→ **What you have to do**: Could you filter the records below and return each line that holds "Toggle"?

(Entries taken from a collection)

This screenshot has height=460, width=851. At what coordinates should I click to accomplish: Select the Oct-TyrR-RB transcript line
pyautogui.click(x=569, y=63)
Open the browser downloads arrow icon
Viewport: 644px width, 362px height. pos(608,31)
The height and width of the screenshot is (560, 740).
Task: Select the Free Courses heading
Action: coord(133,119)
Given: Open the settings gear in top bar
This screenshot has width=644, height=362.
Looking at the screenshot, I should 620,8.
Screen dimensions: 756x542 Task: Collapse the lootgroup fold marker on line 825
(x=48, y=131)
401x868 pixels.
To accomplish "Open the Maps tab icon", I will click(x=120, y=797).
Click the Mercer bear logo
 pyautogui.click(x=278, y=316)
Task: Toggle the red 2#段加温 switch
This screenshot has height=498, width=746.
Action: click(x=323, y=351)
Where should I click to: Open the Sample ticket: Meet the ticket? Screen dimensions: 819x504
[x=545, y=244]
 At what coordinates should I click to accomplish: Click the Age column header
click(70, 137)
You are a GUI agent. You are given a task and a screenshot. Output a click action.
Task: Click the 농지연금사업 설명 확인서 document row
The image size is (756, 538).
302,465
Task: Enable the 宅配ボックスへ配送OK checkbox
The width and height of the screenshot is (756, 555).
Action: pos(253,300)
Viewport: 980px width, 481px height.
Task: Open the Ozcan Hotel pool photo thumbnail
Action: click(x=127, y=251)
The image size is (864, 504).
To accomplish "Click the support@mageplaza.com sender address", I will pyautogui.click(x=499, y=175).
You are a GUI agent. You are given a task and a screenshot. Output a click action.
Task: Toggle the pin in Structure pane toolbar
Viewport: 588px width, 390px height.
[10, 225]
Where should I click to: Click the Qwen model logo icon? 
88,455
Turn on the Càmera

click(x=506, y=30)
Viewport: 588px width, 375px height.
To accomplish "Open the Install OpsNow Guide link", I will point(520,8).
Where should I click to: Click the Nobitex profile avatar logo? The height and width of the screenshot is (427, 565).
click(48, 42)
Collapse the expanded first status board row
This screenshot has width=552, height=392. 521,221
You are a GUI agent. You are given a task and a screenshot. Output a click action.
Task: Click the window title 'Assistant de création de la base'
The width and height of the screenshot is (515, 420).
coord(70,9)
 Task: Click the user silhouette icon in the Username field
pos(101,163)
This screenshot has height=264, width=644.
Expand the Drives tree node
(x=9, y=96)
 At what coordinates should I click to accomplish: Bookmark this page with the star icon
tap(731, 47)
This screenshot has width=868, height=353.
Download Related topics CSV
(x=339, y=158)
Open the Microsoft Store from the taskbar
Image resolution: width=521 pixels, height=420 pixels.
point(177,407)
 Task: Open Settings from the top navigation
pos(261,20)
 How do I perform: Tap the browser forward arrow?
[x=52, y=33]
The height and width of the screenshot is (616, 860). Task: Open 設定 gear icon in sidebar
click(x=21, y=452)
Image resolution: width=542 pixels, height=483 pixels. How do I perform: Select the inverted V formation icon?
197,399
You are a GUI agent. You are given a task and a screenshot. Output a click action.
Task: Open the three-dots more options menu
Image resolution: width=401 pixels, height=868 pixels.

→ **Response to the exercise**:
Task: Toggle the red 2#段加温 switch
Task: Toggle the pin in Structure pane toolbar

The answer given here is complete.